Una historia mágica y religiosa

lunes, 27 de diciembre de 2010

La novela El hablador de Mario Vargas Llosa, galardonada con el Premio Nobel de Literatura, no ha sido atendida con el cuidado dado a otros de sus libros como La ciudad y los perros, La casa verde, La fiesta del Chivo o El paraíso en la otra esquina.

Sin embargo, es una narración importante por su peculiar estilo y porque continúa una tenue tendencia de los escritores latinoamericanos de tratar el mundo indígena, como lo hicieron Alejo Carpentier en Los pasos perdidos, Miguel Ángel Asturias en Hombres de maíz, José Maria Arguedas en Los ríos profundos o el mexicano Ramón Rubín en El callado dolor de los tzotziles.

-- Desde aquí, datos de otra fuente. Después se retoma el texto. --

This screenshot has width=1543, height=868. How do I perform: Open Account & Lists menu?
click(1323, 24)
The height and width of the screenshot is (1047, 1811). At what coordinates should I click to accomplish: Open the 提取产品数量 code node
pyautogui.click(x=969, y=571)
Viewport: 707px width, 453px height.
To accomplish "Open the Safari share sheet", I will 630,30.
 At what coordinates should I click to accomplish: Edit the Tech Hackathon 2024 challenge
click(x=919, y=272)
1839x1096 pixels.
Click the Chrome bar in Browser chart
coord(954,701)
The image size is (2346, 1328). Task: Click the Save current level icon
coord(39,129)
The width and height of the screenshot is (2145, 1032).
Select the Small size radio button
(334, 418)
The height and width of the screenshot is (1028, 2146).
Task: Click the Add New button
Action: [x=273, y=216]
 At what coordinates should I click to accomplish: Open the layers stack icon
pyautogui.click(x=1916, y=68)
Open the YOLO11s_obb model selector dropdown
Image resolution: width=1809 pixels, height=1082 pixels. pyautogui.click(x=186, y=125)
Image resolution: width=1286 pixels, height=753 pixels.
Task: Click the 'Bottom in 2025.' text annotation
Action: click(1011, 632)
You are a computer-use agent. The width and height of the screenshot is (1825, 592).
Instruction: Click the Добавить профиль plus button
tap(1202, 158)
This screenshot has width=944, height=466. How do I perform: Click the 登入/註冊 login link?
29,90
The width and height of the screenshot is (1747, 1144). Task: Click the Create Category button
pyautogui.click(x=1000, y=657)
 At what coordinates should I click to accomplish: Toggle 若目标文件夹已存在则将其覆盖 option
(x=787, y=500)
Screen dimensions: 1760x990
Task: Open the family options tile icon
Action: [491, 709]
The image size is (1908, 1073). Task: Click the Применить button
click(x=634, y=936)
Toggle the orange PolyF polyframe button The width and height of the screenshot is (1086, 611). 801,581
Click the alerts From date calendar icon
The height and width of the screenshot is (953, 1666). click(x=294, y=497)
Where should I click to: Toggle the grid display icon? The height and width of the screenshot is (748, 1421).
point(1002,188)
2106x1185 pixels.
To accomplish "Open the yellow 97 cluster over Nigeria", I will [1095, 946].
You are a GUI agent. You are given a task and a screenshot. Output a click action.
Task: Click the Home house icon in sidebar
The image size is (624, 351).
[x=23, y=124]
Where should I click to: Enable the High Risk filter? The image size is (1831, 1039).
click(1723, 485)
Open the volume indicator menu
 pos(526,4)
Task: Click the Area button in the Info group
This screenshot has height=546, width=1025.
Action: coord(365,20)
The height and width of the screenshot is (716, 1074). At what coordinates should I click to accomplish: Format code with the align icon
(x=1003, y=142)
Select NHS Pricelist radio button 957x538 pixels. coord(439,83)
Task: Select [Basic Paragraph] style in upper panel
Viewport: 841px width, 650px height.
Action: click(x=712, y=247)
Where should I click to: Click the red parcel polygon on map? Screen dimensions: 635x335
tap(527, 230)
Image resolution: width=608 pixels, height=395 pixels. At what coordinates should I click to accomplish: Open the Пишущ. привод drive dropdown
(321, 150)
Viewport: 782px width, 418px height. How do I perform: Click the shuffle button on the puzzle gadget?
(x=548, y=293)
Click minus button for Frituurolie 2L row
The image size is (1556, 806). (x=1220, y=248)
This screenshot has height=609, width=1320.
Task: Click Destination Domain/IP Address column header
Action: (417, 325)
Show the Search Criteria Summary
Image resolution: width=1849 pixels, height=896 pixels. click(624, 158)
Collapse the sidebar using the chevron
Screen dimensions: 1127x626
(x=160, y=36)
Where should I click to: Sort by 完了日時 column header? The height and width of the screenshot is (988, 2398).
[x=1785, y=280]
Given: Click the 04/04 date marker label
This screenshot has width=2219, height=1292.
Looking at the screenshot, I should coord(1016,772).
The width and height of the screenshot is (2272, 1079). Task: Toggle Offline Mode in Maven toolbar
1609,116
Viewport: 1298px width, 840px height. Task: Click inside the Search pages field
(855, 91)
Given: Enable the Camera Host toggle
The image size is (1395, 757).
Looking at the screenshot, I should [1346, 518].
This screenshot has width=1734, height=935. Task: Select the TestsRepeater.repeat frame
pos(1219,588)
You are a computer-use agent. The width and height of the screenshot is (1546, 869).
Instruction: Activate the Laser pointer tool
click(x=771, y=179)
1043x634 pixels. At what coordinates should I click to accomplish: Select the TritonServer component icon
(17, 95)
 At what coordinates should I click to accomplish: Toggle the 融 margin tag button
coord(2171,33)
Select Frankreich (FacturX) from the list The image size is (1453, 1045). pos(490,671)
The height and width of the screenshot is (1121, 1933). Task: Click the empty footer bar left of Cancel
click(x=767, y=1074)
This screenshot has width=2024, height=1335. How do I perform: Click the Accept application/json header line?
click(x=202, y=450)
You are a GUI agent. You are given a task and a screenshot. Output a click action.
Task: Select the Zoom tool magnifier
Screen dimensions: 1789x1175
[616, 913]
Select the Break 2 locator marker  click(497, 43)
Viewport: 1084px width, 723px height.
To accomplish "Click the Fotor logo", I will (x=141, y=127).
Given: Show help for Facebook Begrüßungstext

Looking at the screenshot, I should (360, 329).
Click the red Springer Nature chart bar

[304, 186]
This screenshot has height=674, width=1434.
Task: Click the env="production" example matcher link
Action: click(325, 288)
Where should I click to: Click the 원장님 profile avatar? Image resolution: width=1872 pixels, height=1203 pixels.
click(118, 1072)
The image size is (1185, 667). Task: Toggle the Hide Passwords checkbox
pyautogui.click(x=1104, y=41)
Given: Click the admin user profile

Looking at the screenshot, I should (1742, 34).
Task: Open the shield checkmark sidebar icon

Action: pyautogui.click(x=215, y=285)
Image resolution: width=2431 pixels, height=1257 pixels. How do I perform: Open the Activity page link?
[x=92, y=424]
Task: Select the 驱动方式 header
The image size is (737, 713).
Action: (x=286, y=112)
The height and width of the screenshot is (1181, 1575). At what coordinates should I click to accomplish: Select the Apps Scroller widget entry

En El hablador (Ed. Alfaguara. Col. Biblioteca Mario Vargas Llosa. México, 2009. 272 pp.), el escritor peruano-hispano trata sobre ese personaje importante que relata cuentos en la tribu machinguenga. La historia es contada de manera intercalada por dos narradores, el propio autor y un “hablador”. El primero inicia la narración a partir de una fotografía que ve en una exposición sobre esos nativos en Florencia. El retrato lo lleva a recordar a su viejo amigo Saúl, los años de juventud, las luchas políticas dadas, el abandono del marxismo, la simpatía por los indígenas, hasta su visita a los machinguengas en el amazonas peruano como conductor de una serie televisiva.

A su vez, el “hablador” cuenta los mitos, costumbres, creencias, sucesos de los machinguengas, así como incorpora elementos de la civilización en sus relatos, para enriquecer las vivencias presentes de la etnia.

En esta novela Vargas Llosa destaca el papel del que “dice”. En otras culturas y tiempos ha sido el juglar, el trovador, el coplero… El cometido que tiene el hablador es el de transmitir, oralmente, las costumbres, tradiciones e historias de la comunidad, así como los incidentes que los afectaban. De igual forma dotar a los hombres de una sensibilidad particular para enfrentar los duros avatares de la existencia, como la muerte, la pérdida, el desencanto, la enfermedad, o los de la naturaleza: las inundaciones, el frío, la sequía. Además busca provocar la risa y el regocijo como elementos esenciales para el buen vivir, la solidaridad y la creación de otros mundos. La manera en que lo realiza es con la creación de historias fantásticas y embrolladas. En la actualidad esa función la efectúa el poeta.

No obstante, la relevancia de El hablador radica en la manera en cómo Vargas Llosa cuenta los mitos machinguengas, que le permite recuperar la visión indígena. Para ello utiliza un lenguaje poético que da a las palabras múltiples significados. Igualmente recurre a alegorías en donde los sucesos adquieren varias facetas y no sigue un orden lógico causal, sino un libre fluir de hechos y sentimientos expresados por el “hablador”. El resultado es una narración fantástica y alucinante que es además el producto de años de investigación y de las experiencias del autor con esa tribu, que le ha permitido “inventar… una forma literaria que verosímilmente sugiriese la manera de contar de un hombre primitivo de mentalidad mágico-religiosa”.